Também dentro de uma lógica de funcionalidade social e psicológica encontra-se Clean Your Mind, jóia que consiste num grande pin que suporta um rolo de papel higiénico. A ideia é escrever nesse papel o problema que nos perturba o espírito e lançá-lo na sanita, como se fosse um ritual de purificação. A artista apresentou esta peça numa performance pelas ruas de Barcelona, por onde passeou uma retrete ambulante e pediu aos transeuntes que cumprissem este ritual de depuração mental. Estamos assim no âmbito de uma arte relacional, ligada à joalharia contemporânea / de autor e que expressa a ambivalência e transdisciplinaridade que esta área implica.

Mas o culminar desta concepção relacional da joalharia está em Garbage Pin Project. Tudo tem origem num pin criado por Ana Cardim. É um objecto minimal, um aro em metal que suporta um mini-saco de plástico, um pequeno saco transparente. Representa um caixote de lixo portátil, que carregamos connosco e que serve também de contentor visível para os outros. Vem com recargas de saquinhos, o que faz com que possamos depois fechar cada um deles e guardar ou deitar fora, consoante a nossa intenção. Serve, se quisermos, para comunicar através dos objectos que nele introduzimos. É um statement irónico sobre a nossa sociedade de desperdício, de consumismo e obsolescência. «A prata como material nobre e valioso, recurso natural e reciclável, é aqui confrontada com o plástico: material ordinário e barato, de origem sintética, responsável por uma grande parte da destruição do nosso eco-sistema», explica Cardim, salientando o carácter polissémico, paradoxal e de conflito na peça. O mesmo recipiente que para uns pode ser um estado intermédio de desperdício, para outros é um relicário, para outros ainda um veículo crítico.

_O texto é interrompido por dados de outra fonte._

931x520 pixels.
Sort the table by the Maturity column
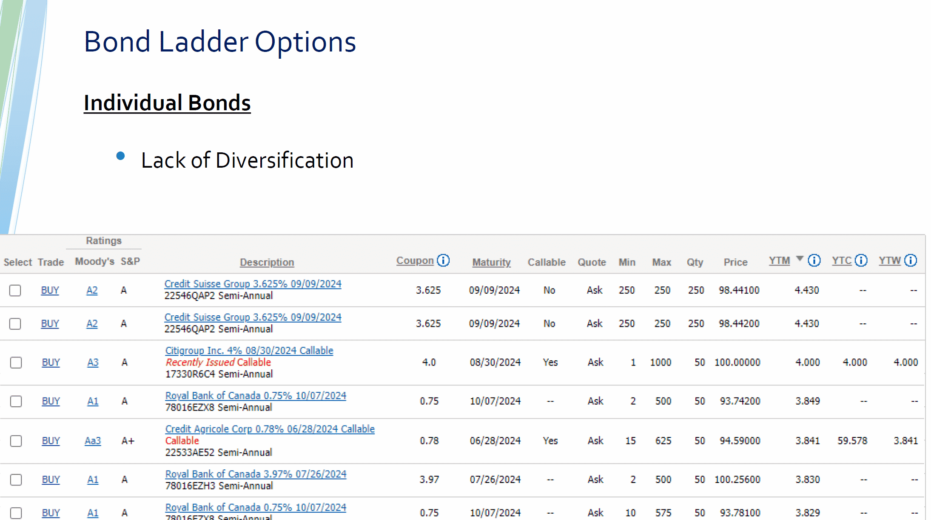tap(491, 263)
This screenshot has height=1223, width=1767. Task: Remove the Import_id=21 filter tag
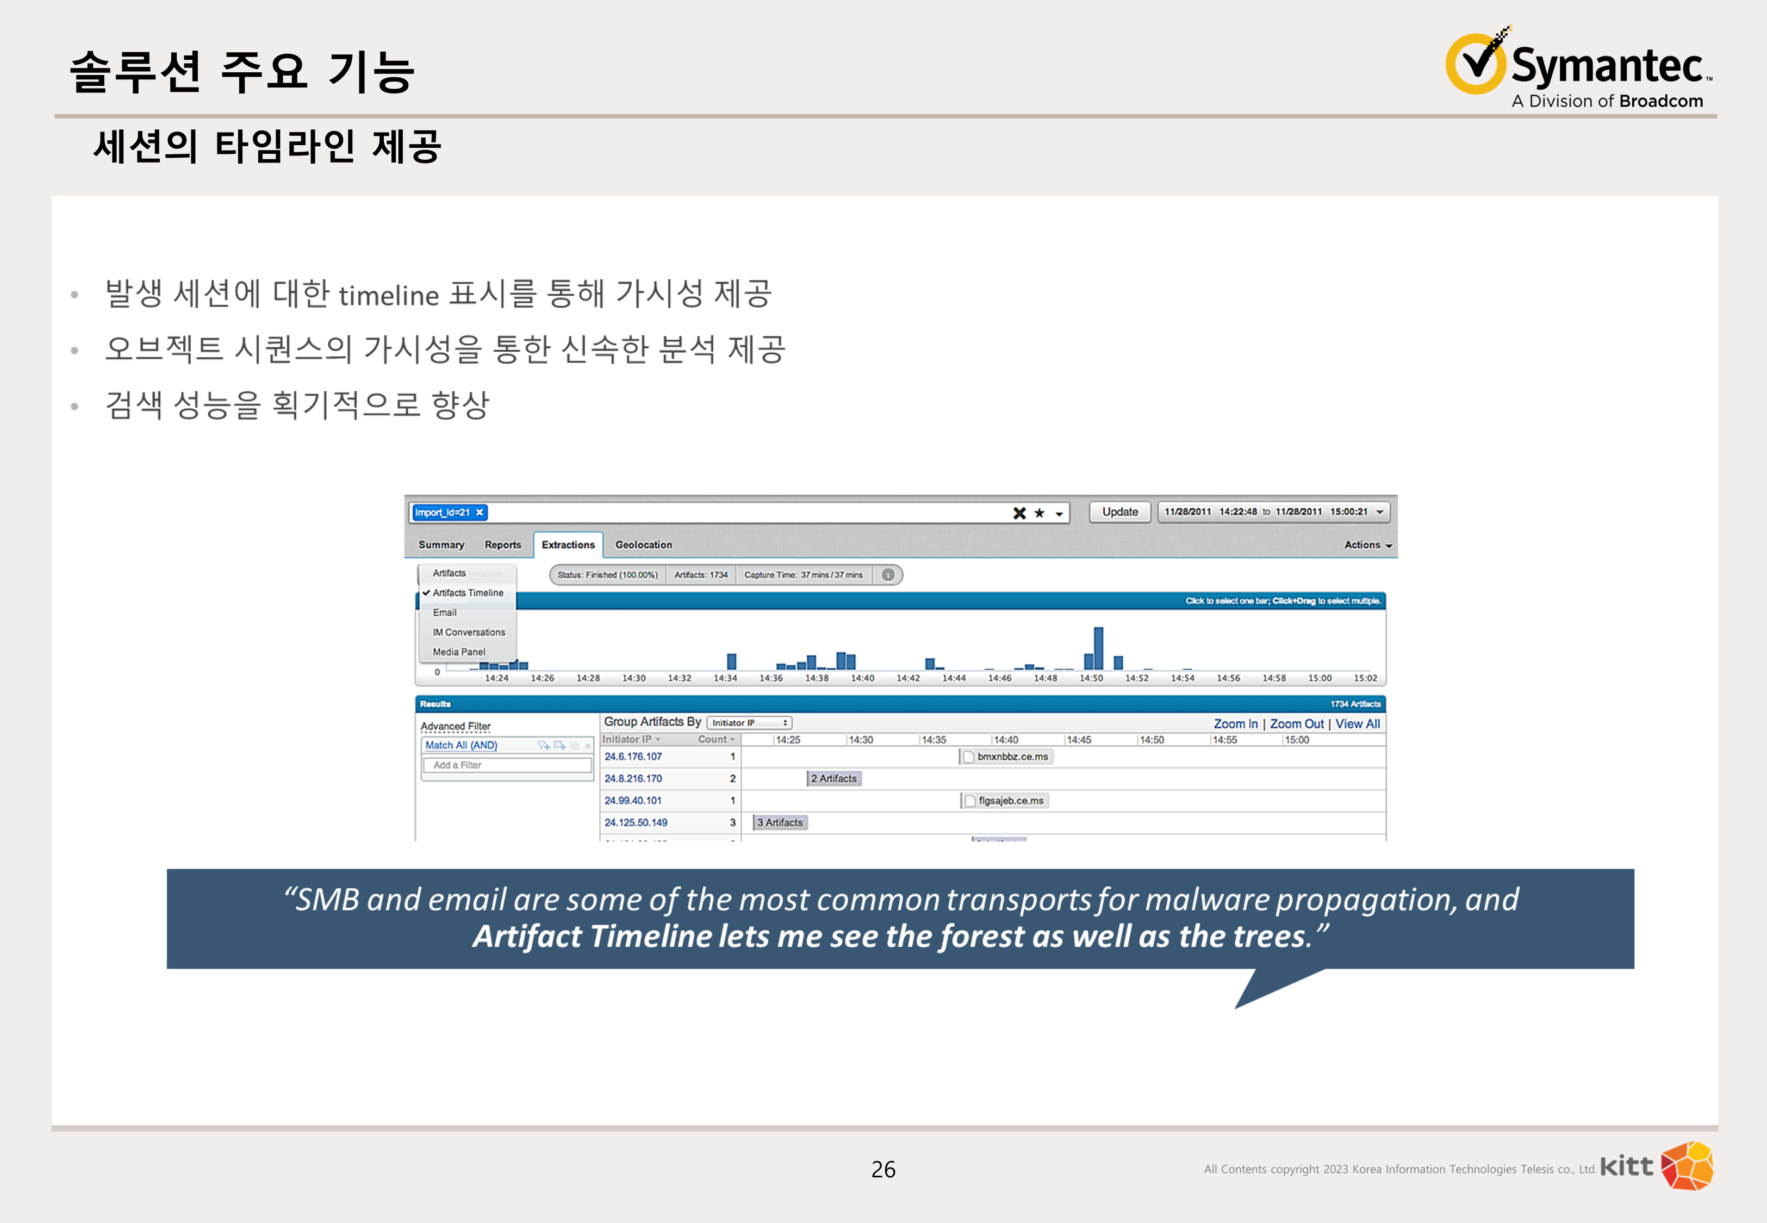click(x=480, y=512)
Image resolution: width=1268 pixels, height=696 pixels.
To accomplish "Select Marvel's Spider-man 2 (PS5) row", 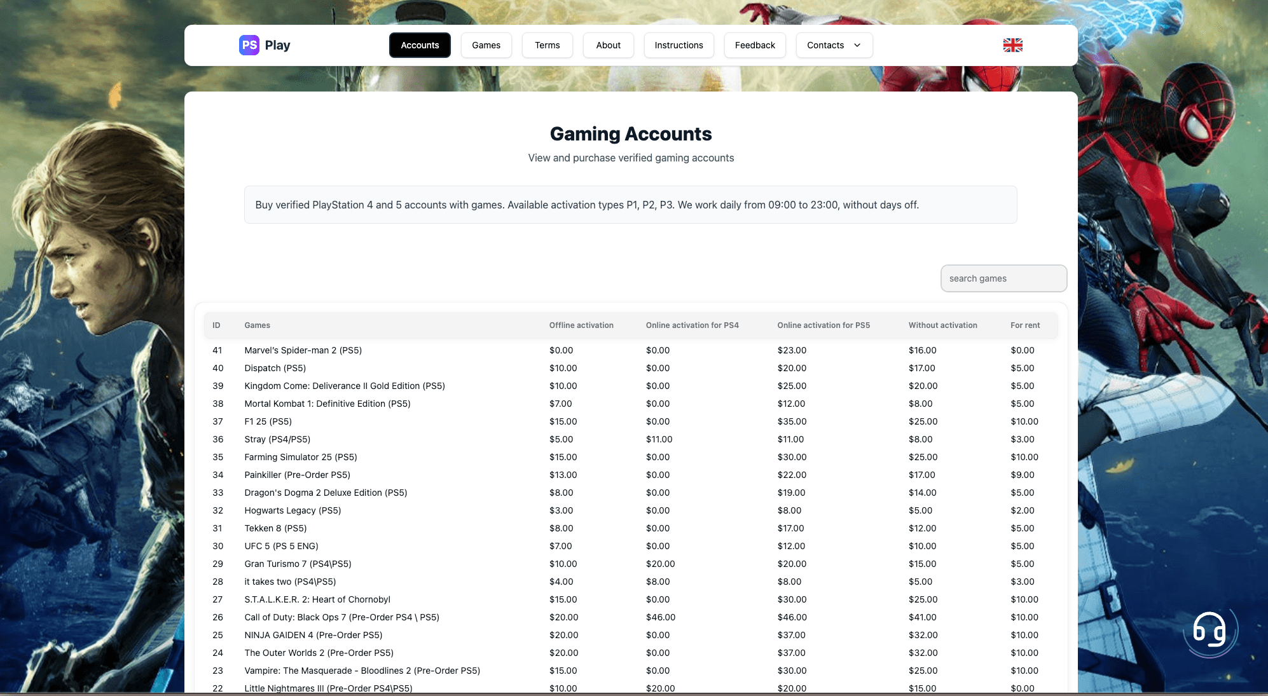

Foi a pensar dos diversos usos e intenções que o Garbage Pin encerra que Ana Cardim pediu a 90 amigos e artistas que fizessem uso do Kit Garbage Pin. O dispositivo foi assim entregue a outros criadores e posto em funcionamento sem o controlo da artista. Cada utilizador encheu cinco saquinhos daquilo que considerou pertinente: lixo diário, despojos/dejectos do próprio corpo, items preciosos, recordações, etc num registo quase autobiográfico de cada um ou de afirmação social. Neste projecto entraram artistas de Portugal, Espanha, Itália, Reino Unido, Holanda, Suécia, Alemanha, Bélgica, Luxemburgo, Áustria, entre outros países. Criou-se uma «plataforma de sentido partilhado». O resultado é exibido internacionalmente sob a forma de instalação e no catálogo que tem o inteligente subtítulo Worth VS. Waste. «Esta potencialidade da jóia reconvertida em espaço de sociabilidade e/ou lugar de discussão – capaz de estabelecer diálogos dinâmicos, de criar e recriar opinião pública – é a via prática que ilustra o que defendo a nível teórico e que se pode observar nos meus últimos trabalhos» - Ana Cardim em manifesto!